● Task instructions:
A word-for-word transcription of the records is required.

═════ Data extract

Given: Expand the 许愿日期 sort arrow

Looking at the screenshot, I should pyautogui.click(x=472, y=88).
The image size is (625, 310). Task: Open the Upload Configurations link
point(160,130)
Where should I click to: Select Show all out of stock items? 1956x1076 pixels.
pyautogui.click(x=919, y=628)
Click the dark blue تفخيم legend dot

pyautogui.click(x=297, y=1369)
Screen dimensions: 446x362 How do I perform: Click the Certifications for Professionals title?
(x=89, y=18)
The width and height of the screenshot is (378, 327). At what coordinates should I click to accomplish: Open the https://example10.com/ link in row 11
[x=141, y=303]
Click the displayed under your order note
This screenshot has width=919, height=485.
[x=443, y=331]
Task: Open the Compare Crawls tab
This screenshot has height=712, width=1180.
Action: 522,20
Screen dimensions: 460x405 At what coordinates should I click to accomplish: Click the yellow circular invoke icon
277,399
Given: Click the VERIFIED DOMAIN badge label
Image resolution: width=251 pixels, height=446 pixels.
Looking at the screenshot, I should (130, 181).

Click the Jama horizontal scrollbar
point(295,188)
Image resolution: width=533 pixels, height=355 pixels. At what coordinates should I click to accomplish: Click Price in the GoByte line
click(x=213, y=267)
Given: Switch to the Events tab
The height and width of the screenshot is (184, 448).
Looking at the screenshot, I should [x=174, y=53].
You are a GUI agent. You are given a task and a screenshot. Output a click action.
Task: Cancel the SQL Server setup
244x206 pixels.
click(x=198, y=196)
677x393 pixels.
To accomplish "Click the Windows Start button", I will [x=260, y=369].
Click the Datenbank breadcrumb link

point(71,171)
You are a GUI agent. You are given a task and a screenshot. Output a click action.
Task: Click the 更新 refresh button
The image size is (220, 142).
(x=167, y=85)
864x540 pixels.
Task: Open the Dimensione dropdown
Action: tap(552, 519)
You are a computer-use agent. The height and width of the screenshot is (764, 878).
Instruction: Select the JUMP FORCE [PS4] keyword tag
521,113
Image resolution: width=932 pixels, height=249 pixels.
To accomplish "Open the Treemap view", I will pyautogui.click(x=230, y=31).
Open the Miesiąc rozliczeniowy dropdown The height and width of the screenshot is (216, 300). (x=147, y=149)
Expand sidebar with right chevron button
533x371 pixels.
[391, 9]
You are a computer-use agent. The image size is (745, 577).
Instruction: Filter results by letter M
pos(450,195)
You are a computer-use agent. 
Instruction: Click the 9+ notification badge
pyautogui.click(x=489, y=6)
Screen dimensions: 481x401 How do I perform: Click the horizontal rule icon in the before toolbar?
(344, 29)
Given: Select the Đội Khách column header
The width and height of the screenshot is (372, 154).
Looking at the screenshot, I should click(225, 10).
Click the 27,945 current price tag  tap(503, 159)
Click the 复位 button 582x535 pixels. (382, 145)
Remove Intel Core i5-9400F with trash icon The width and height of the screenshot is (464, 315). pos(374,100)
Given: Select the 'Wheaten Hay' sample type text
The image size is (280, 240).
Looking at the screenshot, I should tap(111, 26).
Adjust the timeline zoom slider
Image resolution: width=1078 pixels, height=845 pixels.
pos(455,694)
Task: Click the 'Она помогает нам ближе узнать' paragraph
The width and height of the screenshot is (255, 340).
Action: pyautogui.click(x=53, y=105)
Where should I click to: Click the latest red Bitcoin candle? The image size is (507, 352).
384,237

══════════

● Result for this task:
Given: Expand the 许愿日期 sort arrow

Looking at the screenshot, I should pyautogui.click(x=472, y=88).
The image size is (625, 310). Task: Open the Upload Configurations link
point(160,130)
Where should I click to: Select Show all out of stock items? 1956x1076 pixels.
pyautogui.click(x=919, y=628)
Click the dark blue تفخيم legend dot

pyautogui.click(x=297, y=1369)
Screen dimensions: 446x362 How do I perform: Click the Certifications for Professionals title?
(x=89, y=18)
The width and height of the screenshot is (378, 327). At what coordinates should I click to accomplish: Open the https://example10.com/ link in row 11
[x=141, y=303]
Click the displayed under your order note
This screenshot has width=919, height=485.
[x=443, y=331]
Task: Open the Compare Crawls tab
This screenshot has height=712, width=1180.
Action: 522,20
Screen dimensions: 460x405 At what coordinates should I click to accomplish: Click the yellow circular invoke icon
277,399
Given: Click the VERIFIED DOMAIN badge label
Image resolution: width=251 pixels, height=446 pixels.
Looking at the screenshot, I should (130, 181).

Click the Jama horizontal scrollbar
point(295,188)
Image resolution: width=533 pixels, height=355 pixels. At what coordinates should I click to accomplish: Click Price in the GoByte line
click(x=213, y=267)
Given: Switch to the Events tab
The height and width of the screenshot is (184, 448).
Looking at the screenshot, I should [x=174, y=53].
You are a GUI agent. You are given a task and a screenshot. Output a click action.
Task: Cancel the SQL Server setup
244x206 pixels.
click(x=198, y=196)
677x393 pixels.
To accomplish "Click the Windows Start button", I will [x=260, y=369].
Click the Datenbank breadcrumb link

point(71,171)
You are a GUI agent. You are given a task and a screenshot. Output a click action.
Task: Click the 更新 refresh button
The image size is (220, 142).
(x=167, y=85)
864x540 pixels.
Task: Open the Dimensione dropdown
Action: tap(552, 519)
You are a computer-use agent. The height and width of the screenshot is (764, 878).
Instruction: Select the JUMP FORCE [PS4] keyword tag
521,113
Image resolution: width=932 pixels, height=249 pixels.
To accomplish "Open the Treemap view", I will pyautogui.click(x=230, y=31).
Open the Miesiąc rozliczeniowy dropdown The height and width of the screenshot is (216, 300). (x=147, y=149)
Expand sidebar with right chevron button
533x371 pixels.
[391, 9]
You are a computer-use agent. The image size is (745, 577).
Instruction: Filter results by letter M
pos(450,195)
You are a computer-use agent. 
Instruction: Click the 9+ notification badge
pyautogui.click(x=489, y=6)
Screen dimensions: 481x401 How do I perform: Click the horizontal rule icon in the before toolbar?
(344, 29)
Given: Select the Đội Khách column header
The width and height of the screenshot is (372, 154).
Looking at the screenshot, I should click(225, 10).
Click the 27,945 current price tag  tap(503, 159)
Click the 复位 button 582x535 pixels. (382, 145)
Remove Intel Core i5-9400F with trash icon The width and height of the screenshot is (464, 315). pos(374,100)
Given: Select the 'Wheaten Hay' sample type text
The image size is (280, 240).
Looking at the screenshot, I should tap(111, 26).
Adjust the timeline zoom slider
Image resolution: width=1078 pixels, height=845 pixels.
pos(455,694)
Task: Click the 'Она помогает нам ближе узнать' paragraph
The width and height of the screenshot is (255, 340).
Action: pyautogui.click(x=53, y=105)
Where should I click to: Click the latest red Bitcoin candle? The image size is (507, 352).
384,237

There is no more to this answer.